How to complete this task:
Set down, exactly as written, the lines from the line holding "Task: Solo the 2 Kontakt track" to the end of the data, inclusive, skipping any pictures.

Records drawn from a dataset:
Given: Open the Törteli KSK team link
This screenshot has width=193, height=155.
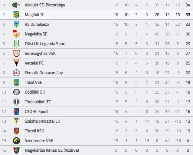Looking at the screenshot, I should pos(34,131).
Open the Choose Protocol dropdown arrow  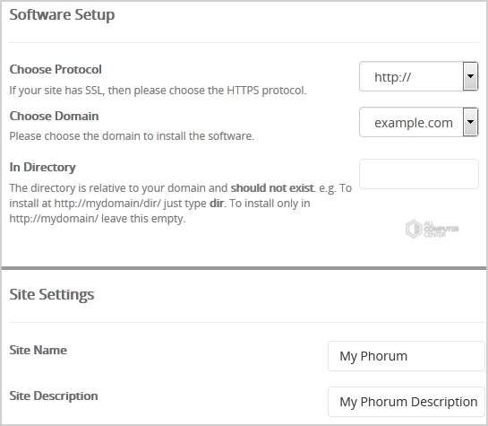click(470, 76)
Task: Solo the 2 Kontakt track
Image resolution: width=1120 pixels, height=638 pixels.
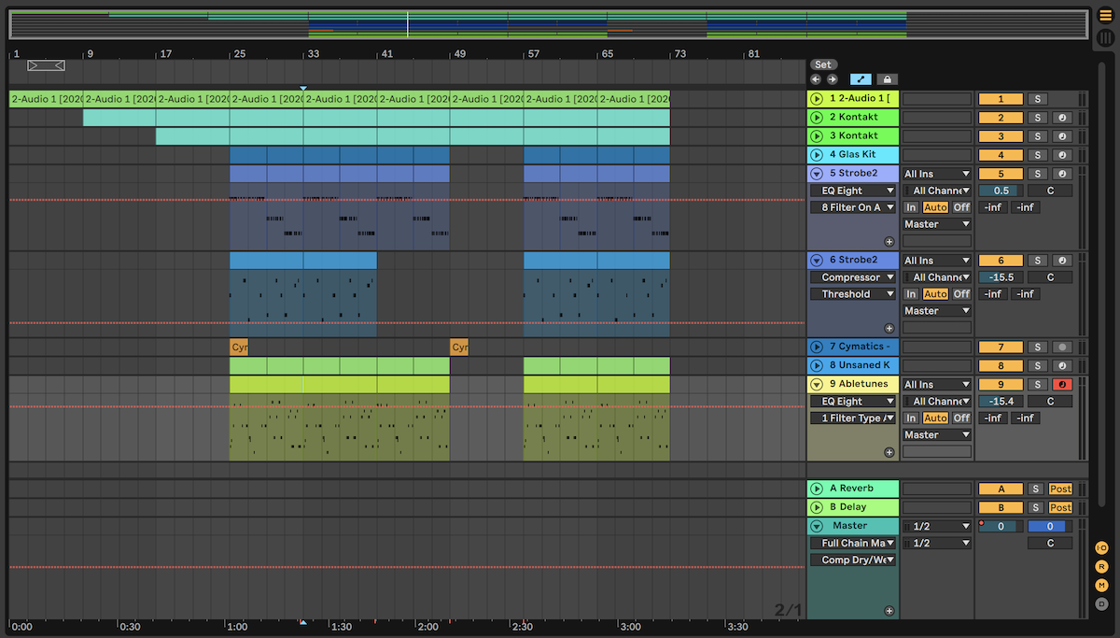Action: [1036, 118]
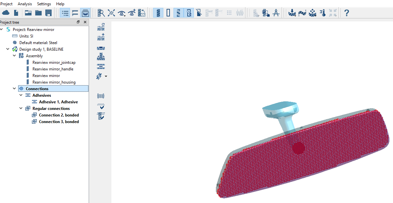393x203 pixels.
Task: Click the compass measurement tool icon
Action: [276, 13]
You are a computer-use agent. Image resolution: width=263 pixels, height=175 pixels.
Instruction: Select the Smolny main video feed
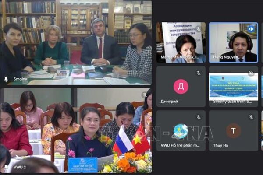pyautogui.click(x=76, y=42)
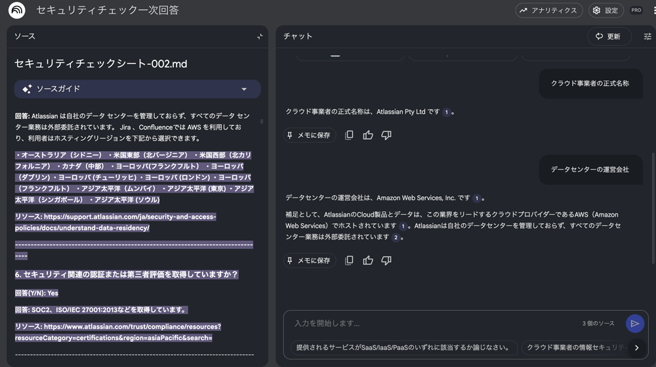Send the chat message
Image resolution: width=656 pixels, height=367 pixels.
(634, 323)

Result of the exercise:
Task: Solo the 2 Kontakt track
Image resolution: width=1120 pixels, height=638 pixels.
Action: [1036, 118]
393x203 pixels.
Task: Click the compass measurement tool icon
Action: [276, 13]
You are a computer-use agent. Image resolution: width=263 pixels, height=175 pixels.
Instruction: Select the Smolny main video feed
pyautogui.click(x=76, y=42)
Send the chat message
Image resolution: width=656 pixels, height=367 pixels.
(634, 323)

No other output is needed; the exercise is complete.